Many of the upscale retail clothing stores in downtown Seattle never even bothered to make so much as a vague attempt to comply with the plastic bag ban. Observing some of the well-heeled shoppers sashaying around downtown with plastic bags full of their latest shopping conquests, one can’t help but get the feeling that the plastic bag ban was directly targeted at a certain class of people while blindly exempting others. A $250 fine for businesses which violate the ban is laughable to large multinational corporations. The new law also included a provision which allowed, “Merchants with existing supplies of plastic carryout bags (purchased before Ordinance 123775 became law January 19, 2012) may use them until their supplies run out.” This provision simply allowed many businesses to stock up on plastic bags for years to come before the law went into effect. How can that aspect of the ban even be enforced?
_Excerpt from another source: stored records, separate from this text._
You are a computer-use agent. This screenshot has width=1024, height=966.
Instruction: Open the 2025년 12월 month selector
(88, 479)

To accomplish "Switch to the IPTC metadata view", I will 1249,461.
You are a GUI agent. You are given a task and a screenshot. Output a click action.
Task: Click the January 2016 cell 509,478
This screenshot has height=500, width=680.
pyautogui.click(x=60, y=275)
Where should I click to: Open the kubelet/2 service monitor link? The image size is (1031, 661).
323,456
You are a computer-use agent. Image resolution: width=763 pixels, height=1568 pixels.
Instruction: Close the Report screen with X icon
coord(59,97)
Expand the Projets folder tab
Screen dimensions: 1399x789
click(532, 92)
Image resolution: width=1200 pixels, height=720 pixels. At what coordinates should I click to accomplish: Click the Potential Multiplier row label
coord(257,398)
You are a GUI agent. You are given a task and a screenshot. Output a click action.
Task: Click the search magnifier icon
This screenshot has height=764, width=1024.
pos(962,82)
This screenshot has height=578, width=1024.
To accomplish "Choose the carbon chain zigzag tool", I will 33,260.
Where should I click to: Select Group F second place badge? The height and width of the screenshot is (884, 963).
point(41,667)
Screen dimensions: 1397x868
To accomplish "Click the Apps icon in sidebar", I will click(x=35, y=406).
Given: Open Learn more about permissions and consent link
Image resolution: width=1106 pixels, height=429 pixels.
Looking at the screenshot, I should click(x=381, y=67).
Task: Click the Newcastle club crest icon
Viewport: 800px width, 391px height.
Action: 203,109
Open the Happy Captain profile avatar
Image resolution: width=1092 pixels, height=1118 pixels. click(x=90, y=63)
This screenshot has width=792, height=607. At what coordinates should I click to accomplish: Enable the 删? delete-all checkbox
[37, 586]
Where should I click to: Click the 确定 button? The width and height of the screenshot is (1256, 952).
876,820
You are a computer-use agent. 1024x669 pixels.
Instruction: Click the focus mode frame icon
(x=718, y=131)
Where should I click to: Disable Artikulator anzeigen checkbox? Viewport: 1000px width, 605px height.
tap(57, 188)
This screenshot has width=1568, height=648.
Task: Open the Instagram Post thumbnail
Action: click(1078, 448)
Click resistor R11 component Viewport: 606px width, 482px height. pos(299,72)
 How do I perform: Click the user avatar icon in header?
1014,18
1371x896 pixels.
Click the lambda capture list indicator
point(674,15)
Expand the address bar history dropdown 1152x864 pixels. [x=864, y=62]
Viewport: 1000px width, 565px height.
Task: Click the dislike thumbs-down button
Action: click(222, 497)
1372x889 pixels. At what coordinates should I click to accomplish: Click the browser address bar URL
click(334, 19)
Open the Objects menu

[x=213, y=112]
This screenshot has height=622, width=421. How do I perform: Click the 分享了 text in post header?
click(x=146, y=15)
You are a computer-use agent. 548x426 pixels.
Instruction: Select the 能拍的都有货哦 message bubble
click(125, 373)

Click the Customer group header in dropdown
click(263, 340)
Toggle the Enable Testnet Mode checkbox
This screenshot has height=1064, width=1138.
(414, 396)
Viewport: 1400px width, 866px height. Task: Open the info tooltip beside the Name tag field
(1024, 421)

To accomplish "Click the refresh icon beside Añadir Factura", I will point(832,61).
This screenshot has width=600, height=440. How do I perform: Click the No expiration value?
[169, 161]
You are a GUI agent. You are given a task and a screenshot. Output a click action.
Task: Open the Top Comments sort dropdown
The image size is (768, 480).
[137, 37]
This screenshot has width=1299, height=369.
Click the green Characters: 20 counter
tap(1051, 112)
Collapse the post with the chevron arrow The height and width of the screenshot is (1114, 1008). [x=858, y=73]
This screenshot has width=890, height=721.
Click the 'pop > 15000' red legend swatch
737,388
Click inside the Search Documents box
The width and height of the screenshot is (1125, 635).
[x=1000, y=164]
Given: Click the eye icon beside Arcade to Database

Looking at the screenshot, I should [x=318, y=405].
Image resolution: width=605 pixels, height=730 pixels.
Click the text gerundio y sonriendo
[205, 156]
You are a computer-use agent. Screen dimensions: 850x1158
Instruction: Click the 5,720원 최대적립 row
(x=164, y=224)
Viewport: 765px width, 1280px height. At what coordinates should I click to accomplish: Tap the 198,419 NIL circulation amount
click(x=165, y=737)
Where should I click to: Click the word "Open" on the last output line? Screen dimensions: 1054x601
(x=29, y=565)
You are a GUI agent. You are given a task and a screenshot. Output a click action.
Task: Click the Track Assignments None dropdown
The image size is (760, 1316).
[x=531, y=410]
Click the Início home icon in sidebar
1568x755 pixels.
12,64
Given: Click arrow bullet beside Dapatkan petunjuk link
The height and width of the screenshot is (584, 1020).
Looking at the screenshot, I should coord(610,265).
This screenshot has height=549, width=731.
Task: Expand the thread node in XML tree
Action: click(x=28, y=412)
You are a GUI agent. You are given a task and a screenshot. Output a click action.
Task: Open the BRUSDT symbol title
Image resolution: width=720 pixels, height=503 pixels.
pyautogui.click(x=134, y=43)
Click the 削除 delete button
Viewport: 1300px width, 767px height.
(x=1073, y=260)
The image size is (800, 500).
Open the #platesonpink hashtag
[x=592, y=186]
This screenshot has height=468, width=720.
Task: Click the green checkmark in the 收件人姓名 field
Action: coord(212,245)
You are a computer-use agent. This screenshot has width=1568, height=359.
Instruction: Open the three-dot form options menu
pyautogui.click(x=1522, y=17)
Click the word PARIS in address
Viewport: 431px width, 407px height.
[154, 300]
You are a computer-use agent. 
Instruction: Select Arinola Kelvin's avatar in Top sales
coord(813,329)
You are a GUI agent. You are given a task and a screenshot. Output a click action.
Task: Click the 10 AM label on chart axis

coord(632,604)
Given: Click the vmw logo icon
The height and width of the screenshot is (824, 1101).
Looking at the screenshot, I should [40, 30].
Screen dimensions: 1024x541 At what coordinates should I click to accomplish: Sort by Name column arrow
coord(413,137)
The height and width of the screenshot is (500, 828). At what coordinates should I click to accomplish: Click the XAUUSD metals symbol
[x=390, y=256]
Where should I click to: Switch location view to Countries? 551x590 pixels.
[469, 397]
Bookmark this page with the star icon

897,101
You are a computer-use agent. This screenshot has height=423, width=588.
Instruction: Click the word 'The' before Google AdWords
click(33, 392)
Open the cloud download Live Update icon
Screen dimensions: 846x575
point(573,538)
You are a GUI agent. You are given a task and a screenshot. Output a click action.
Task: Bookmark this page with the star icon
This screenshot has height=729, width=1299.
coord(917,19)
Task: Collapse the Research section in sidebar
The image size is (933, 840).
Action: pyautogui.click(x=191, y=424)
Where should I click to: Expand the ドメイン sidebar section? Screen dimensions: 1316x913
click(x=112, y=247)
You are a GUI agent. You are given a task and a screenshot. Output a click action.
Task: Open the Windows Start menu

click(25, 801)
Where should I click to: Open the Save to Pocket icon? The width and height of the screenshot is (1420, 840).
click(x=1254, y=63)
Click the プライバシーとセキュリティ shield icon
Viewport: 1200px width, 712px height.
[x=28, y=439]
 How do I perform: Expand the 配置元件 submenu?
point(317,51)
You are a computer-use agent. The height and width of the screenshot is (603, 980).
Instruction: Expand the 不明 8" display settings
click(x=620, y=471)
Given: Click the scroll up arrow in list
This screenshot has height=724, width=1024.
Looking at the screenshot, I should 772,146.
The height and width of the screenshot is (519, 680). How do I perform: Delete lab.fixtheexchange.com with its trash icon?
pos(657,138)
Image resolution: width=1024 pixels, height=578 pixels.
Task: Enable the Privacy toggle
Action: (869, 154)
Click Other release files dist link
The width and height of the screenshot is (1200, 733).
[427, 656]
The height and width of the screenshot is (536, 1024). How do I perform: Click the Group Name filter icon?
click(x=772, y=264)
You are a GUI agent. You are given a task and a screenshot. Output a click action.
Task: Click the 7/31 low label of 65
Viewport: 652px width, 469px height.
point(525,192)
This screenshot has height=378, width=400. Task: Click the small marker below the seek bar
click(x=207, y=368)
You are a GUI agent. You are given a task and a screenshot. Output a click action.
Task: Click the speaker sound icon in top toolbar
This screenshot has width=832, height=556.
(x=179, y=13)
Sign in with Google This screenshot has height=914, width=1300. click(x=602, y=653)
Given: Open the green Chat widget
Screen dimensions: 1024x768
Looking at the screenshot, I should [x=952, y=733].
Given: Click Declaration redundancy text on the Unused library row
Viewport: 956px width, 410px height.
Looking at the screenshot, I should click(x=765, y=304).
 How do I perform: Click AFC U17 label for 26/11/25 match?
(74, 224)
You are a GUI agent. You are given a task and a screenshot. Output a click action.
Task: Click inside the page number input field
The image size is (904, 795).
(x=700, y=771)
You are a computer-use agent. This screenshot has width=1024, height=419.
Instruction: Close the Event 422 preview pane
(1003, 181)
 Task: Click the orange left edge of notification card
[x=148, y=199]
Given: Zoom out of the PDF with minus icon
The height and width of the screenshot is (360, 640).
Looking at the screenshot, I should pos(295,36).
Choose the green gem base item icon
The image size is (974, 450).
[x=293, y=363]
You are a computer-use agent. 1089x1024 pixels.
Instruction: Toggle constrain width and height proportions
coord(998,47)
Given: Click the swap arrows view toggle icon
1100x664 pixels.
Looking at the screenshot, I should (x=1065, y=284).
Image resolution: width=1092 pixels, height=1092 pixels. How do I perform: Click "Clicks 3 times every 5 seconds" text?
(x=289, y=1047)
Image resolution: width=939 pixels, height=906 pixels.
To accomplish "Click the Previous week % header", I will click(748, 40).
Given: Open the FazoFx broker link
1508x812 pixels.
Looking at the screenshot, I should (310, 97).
Instead of reusing and recycling my plastic bags like I did before, I now have to purchase thick, environmentally harmful trash bags from massive chemical companies for certain uses. Yeah, like so many of us did before the ban, I still bring my reusable cloth grocery bags to the store with me on planned trips. Unfortunately, that doesn’t always happen when I’m out and about and, on a whim, decide to swing by a grocery store to pick up something. Have you ever carried frozen foods or anything which produces condensation in the cheapest possible paper bag a company can buy? How about trying to carry groceries home in any paper bag while it’s raining? Seattle is notorious for its rain. Many of us who live here bike, walk, and use public transit while trying not to lug around anything more than is necessary. We might not drive a Prius where we can keep our cloth grocery bags stashed for spur of the moment use. Even reusable cloth bags come with inherent health risks if not properly cared for.
While the ban on plastic bags can be a pain at times, contrary to what you might think, I still believe it to be a worthy idea. Some people have tried to link the ban to an increase in shoplifting, but there just isn’t enough data yet to make such an assumption. I just wish the law was written in a more comprehensive manner. Are there provisions which allow for more environmentally friendly plastic bags as technology advances? (It would appear not.) How can we close some of the glaring loopholes currently being exploited? How do we continue to justify the consumption and waste produced by bottled water? If the citizens of Seattle care so much our breathtaking local environment, why does our sewer system continue to overflow into the Puget Sound during periods of heavy rain? Why do I see local businesses empty their mop buckets into storm drains on a nightly basis? Why are we considering allowing increased numbers of uncovered coal trains to rumble through our city? Like any public policy, our environmental laws are still works in progress. Let’s hope we can get them right in time to make a real change.